Our study has some limitations. First, it is retrospective and not prospective. This means we cannot comment on “the correct day to start postoperative Apixaban.” Second, some of the known risk factors for VTE are prior VTE, age, immobility, smoking, oral contraceptives, estrogen treatment for hormone replacement therapy, family history of VTE, and clotting disorders. In the present study, we did not evaluate for any of the predisposing risk factors (patient-related and procedure-related); however, not evaluating these patients for these risk factors did not change the outcome of the study. Additionally, as this was a standard of care study, only the outcomes were measured, not patient compliance.
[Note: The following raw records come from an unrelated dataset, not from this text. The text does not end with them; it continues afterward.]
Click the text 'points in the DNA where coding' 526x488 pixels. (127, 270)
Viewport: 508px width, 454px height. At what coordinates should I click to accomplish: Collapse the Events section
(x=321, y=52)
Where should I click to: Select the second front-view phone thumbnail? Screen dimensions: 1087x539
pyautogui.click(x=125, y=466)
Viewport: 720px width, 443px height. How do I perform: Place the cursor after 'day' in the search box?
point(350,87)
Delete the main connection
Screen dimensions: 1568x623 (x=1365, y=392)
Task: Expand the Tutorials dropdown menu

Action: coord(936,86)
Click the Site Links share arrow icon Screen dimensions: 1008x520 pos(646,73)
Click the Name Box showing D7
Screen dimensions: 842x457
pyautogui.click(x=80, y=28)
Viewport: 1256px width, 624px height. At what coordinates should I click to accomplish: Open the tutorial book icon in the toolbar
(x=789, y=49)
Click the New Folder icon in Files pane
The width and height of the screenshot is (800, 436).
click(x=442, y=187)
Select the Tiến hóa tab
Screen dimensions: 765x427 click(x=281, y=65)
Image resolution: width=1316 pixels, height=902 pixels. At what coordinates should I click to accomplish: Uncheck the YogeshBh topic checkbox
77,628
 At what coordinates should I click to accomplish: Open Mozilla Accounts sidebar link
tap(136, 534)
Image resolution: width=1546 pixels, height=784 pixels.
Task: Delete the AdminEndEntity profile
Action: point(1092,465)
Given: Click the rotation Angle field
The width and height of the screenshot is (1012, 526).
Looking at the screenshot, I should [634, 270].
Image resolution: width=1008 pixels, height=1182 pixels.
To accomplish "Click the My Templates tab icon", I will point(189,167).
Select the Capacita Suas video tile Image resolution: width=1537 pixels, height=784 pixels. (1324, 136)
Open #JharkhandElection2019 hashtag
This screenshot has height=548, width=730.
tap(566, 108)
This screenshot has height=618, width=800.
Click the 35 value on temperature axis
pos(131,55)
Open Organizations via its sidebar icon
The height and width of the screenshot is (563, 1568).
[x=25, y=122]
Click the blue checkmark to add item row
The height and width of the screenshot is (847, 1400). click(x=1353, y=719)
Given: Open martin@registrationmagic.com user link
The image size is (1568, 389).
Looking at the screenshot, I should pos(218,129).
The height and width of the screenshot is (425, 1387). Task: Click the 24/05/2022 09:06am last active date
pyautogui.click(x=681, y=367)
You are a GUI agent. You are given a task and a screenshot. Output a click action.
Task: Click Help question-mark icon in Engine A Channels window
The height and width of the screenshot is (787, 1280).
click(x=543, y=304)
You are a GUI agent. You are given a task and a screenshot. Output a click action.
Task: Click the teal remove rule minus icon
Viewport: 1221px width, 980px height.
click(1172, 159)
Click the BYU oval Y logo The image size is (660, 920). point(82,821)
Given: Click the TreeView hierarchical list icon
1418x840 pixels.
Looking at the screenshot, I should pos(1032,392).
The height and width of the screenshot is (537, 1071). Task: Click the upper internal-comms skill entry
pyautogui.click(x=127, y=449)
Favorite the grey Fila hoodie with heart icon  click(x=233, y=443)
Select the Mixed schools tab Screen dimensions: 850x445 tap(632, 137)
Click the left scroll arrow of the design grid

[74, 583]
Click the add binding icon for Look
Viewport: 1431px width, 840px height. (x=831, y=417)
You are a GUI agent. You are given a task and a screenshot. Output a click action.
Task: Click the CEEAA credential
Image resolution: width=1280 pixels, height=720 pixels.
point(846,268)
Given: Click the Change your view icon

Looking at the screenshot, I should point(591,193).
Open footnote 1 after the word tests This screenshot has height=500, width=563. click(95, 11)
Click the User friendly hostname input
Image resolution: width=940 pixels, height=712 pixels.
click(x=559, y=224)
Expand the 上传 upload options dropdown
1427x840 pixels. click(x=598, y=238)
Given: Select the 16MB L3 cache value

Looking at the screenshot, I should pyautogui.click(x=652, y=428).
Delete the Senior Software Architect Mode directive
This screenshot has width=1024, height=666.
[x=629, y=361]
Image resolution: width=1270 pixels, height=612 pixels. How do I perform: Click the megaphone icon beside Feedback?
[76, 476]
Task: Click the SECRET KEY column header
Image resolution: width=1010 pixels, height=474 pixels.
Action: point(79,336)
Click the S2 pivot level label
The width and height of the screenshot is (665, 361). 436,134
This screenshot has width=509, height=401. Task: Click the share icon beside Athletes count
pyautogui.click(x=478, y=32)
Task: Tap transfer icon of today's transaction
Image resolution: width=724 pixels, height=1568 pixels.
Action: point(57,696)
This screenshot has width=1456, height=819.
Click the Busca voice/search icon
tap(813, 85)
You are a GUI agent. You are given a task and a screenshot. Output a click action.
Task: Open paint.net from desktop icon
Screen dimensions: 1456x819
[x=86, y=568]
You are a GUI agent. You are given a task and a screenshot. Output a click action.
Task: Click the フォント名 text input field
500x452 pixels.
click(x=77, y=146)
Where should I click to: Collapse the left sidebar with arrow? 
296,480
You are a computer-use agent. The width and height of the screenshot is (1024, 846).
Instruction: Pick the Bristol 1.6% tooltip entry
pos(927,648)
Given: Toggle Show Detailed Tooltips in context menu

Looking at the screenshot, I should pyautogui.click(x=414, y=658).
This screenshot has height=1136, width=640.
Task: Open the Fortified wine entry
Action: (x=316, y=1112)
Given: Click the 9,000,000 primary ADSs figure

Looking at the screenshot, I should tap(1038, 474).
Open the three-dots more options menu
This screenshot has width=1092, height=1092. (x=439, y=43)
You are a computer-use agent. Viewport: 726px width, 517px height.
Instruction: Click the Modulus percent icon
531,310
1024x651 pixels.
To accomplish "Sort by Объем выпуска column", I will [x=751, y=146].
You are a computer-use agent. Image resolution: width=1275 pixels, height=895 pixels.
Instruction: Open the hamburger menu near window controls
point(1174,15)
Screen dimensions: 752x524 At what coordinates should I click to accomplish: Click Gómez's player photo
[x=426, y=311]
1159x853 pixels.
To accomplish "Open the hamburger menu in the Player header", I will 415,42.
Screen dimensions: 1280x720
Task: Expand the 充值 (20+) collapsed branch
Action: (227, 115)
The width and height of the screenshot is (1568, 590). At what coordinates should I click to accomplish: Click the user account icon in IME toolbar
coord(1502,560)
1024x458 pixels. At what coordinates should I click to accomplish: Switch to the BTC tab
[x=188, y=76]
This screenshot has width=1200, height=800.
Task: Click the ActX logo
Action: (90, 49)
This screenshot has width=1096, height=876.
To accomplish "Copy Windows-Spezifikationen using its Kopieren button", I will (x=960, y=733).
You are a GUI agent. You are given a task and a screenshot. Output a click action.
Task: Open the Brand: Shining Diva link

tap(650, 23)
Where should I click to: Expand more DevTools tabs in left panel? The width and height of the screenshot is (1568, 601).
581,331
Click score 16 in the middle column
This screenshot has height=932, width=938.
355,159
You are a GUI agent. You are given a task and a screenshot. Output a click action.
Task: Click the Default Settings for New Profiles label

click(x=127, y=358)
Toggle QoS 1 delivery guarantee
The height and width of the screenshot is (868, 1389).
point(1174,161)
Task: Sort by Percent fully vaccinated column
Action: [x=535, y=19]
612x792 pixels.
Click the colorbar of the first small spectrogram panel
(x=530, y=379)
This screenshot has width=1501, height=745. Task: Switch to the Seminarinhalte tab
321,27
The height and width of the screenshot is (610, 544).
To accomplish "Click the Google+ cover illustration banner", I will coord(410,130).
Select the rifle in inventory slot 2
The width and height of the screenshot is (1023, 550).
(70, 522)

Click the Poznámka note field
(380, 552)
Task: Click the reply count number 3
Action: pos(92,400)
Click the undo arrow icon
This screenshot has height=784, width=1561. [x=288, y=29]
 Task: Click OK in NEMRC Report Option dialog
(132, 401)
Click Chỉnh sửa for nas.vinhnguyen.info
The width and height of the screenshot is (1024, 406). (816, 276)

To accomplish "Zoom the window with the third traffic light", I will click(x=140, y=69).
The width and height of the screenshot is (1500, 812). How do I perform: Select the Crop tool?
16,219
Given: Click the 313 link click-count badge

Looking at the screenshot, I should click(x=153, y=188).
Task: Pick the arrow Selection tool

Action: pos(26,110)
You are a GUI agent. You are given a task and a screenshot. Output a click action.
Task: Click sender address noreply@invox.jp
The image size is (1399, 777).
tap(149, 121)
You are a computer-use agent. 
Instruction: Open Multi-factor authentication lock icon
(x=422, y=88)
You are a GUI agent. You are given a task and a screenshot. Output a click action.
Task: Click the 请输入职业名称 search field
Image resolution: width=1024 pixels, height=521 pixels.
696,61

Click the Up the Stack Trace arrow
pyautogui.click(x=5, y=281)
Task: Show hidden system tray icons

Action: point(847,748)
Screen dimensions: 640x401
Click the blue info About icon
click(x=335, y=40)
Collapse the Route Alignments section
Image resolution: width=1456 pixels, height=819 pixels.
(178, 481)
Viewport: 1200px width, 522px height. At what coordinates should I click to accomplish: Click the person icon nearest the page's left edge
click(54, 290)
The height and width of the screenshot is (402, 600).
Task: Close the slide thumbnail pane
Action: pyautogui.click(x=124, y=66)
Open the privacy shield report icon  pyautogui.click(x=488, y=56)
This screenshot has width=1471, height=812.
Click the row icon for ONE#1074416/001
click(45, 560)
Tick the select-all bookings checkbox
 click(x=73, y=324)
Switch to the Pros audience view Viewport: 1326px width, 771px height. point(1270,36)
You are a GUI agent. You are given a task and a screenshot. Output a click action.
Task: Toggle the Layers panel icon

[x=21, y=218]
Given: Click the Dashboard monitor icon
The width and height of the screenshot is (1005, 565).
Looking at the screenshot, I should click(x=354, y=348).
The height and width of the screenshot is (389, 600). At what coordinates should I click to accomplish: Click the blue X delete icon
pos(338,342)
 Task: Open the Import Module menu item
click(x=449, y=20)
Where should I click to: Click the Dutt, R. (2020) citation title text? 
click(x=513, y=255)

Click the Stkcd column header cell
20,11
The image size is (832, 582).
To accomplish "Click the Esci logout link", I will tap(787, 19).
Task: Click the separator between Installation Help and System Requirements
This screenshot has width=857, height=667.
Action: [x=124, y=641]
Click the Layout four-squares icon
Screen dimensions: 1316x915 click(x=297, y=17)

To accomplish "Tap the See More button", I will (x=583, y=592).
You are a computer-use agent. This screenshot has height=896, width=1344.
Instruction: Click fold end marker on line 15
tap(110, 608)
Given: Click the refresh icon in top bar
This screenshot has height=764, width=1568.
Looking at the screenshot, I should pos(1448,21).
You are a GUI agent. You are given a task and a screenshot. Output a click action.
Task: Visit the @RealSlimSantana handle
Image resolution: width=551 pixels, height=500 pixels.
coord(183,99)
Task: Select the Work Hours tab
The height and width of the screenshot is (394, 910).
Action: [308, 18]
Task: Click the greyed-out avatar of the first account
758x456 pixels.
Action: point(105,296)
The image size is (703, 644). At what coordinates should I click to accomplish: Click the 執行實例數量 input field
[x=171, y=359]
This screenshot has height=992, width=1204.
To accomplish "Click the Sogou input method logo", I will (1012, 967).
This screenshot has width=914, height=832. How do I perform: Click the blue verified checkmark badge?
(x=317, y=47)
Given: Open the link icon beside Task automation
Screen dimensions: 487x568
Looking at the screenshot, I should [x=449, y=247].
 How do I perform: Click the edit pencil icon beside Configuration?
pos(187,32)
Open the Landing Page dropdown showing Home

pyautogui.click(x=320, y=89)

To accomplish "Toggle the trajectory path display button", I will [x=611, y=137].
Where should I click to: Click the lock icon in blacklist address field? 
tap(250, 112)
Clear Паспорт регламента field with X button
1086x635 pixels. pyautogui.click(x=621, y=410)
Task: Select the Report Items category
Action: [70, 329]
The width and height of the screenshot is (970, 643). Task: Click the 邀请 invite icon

Third, some of the reported side effects may or may not be associated with apixaban. This is especially true for menorrhagia following bariatric surgery. Fourth, apixaban was discontinued in any patients with side effects, and with the exception of menorrhagia, they were prescribed rivaroxaban 10 mg PO QD. Fifth, a few studies have reported the first 90-day outcomes after surgery [38]. Like most thromboprophylaxis-related articles in the literature, the present study also evaluated the first 30 days after surgery. Around 80% of thromboembolic events occur within the first 30 days after surgery, and that is why the patients in the present study received a 30-day course of apixaban postoperatively [15, 39]. Furthermore, a few patients may or may not have received extended prophylactic. The present study did not evaluate the effect of extended prophylactic in such patients.

There is no class I evidence to guide specific recommendations regarding dosing or duration in post-bariatric patients. Also, the study did not prospectively look for thromboembolic events with ultrasounds or CT scans. This was a standard of care retrospective study looking for symptomatic thromboembolic events, and as such, there may have been subclinical thromboembolic events that we did not appreciate. Our 95.3% follow-up also means that our data are very accurate, but we cannot exclude the possibility that in 4.7% of the patients, there may have been a thromboembolic event. Lastly, this study is our 5-year experience of using prophylactic apixaban in bariatric patients. In our opinion, proper patient selection and adherence to the protocol may minimize the risk of post-discharge thromboembolic events but would not eliminate them.

Conclusions

In conclusion, preoperative heparin, intraoperative use of SCD, postoperative early ambulation, and a 30-day postoperative course of apixaban have a positive outcome regarding thromboembolic events, regardless of the type of bariatric surgery. Furthermore, prospective studies are required to make any definitive conclusion on the effectiveness of this novel therapy.